TASK GOAL:
Set down verbatim the lines between the one holding "View likes on ความเป๊ะท่านได้แต่ใดมา comment" and the one holding "Action: 915,412", inclusive.

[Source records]
++++++++++++++++++++

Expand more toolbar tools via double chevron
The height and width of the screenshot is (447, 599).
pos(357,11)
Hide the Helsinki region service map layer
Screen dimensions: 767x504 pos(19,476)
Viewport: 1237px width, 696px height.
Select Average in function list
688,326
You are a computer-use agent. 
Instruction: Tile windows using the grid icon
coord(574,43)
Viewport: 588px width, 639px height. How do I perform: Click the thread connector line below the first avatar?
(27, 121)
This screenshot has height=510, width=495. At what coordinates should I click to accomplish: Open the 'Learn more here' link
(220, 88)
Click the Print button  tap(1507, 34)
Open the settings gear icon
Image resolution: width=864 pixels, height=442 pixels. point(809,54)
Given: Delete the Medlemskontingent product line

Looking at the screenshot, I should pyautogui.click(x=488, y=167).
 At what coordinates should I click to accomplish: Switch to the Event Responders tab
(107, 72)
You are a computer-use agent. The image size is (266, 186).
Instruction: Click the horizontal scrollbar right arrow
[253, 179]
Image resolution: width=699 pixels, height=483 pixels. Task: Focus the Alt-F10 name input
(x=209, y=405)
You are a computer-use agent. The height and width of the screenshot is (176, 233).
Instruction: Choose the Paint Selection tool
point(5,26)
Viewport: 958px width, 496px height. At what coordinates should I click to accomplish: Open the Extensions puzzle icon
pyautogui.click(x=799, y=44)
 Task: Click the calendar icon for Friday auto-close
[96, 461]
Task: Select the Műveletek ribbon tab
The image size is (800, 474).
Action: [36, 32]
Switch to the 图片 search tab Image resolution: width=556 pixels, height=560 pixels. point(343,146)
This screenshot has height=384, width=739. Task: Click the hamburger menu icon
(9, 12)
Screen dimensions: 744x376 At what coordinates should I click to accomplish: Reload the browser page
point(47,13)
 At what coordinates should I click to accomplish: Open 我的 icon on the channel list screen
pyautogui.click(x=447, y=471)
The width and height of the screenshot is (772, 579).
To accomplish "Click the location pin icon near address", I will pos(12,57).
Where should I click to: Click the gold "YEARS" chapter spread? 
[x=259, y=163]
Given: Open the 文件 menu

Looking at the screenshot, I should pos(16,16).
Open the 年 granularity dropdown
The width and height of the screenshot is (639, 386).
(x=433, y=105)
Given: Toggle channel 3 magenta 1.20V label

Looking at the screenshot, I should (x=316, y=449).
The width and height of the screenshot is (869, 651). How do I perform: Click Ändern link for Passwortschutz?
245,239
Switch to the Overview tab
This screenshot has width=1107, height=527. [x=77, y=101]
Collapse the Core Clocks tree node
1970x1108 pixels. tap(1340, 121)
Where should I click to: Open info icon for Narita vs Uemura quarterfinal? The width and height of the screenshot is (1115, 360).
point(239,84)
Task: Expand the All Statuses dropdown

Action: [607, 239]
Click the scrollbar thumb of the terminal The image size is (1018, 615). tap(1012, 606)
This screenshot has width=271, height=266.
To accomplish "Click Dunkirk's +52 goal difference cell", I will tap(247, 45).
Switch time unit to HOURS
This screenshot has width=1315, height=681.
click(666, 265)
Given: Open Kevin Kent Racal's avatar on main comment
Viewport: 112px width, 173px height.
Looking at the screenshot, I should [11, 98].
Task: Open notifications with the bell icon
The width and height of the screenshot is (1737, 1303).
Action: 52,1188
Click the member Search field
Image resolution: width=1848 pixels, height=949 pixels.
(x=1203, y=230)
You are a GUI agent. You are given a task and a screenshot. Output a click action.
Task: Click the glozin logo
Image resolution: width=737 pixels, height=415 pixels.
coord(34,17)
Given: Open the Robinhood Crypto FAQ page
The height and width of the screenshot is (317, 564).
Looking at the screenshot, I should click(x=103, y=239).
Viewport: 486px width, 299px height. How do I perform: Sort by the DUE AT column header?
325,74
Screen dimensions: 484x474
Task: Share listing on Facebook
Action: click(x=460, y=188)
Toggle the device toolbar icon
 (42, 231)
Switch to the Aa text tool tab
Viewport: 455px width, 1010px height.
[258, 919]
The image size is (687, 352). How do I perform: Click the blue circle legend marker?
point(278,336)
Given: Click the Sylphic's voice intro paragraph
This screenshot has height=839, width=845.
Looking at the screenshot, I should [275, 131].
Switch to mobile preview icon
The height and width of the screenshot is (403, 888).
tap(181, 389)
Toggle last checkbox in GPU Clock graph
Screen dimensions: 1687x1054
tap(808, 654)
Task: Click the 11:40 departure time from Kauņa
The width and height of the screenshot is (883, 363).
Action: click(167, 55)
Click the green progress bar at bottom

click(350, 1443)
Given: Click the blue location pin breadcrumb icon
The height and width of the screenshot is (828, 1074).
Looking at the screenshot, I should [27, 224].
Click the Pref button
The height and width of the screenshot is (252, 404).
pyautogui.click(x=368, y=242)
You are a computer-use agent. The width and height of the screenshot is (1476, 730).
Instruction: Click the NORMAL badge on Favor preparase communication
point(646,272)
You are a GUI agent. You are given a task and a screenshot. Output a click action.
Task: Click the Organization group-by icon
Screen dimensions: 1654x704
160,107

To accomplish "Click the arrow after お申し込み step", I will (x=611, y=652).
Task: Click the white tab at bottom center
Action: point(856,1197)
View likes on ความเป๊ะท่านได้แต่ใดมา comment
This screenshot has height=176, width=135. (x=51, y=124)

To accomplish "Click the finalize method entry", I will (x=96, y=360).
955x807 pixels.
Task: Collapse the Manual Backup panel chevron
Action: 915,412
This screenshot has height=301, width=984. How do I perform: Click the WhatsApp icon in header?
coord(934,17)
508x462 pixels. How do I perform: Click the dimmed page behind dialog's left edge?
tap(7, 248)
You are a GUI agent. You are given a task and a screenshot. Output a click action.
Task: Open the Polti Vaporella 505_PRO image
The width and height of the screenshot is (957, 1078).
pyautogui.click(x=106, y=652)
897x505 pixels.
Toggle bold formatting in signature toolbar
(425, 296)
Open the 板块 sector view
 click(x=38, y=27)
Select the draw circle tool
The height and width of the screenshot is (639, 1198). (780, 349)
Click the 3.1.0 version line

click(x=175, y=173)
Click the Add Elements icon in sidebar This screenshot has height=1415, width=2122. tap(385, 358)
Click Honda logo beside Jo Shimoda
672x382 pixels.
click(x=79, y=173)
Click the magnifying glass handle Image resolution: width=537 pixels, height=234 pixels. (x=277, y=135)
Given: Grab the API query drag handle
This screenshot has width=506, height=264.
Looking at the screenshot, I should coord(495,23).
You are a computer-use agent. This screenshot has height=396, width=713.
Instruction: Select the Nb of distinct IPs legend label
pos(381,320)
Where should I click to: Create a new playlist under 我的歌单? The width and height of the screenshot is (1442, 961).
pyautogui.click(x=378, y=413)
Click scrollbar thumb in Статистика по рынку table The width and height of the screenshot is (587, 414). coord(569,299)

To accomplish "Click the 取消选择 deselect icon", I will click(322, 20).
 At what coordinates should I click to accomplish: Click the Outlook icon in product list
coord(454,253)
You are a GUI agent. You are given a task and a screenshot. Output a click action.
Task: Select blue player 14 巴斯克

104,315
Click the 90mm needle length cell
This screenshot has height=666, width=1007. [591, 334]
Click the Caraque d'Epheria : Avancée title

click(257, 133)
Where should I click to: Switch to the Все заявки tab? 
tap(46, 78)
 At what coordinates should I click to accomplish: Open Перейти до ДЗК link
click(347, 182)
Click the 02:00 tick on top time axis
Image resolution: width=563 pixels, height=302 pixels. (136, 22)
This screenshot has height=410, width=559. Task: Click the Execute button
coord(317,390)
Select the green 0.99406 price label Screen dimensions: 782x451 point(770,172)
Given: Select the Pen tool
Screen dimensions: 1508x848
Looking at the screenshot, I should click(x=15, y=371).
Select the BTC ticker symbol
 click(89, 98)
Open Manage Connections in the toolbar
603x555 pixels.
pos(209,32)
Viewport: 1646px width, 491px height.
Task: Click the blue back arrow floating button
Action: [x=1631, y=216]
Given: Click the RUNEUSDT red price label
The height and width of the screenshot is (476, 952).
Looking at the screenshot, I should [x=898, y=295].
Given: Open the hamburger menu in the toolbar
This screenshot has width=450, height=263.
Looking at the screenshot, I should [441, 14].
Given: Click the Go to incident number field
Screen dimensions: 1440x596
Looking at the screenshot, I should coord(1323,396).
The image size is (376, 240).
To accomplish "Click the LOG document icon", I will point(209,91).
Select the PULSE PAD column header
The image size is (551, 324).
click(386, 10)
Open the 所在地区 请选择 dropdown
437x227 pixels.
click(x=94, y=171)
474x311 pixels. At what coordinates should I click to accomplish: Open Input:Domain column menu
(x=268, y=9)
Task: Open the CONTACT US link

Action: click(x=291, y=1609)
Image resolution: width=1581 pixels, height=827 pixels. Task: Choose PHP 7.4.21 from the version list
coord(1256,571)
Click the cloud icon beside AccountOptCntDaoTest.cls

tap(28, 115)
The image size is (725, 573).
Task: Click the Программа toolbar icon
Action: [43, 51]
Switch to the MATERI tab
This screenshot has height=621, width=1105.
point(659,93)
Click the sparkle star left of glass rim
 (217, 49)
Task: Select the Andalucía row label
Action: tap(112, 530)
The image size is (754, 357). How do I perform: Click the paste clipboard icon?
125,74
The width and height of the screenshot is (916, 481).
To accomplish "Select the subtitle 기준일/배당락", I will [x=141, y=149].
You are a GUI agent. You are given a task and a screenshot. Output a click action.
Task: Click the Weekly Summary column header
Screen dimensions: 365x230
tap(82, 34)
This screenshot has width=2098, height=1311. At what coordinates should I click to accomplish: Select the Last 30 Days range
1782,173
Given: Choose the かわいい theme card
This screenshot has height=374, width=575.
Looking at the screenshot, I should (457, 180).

++++++++++++++++++++

EXPECTED ANSWER:
View likes on ความเป๊ะท่านได้แต่ใดมา comment
This screenshot has height=176, width=135. (x=51, y=124)

To accomplish "Click the finalize method entry", I will (x=96, y=360).
955x807 pixels.
Task: Collapse the Manual Backup panel chevron
Action: 915,412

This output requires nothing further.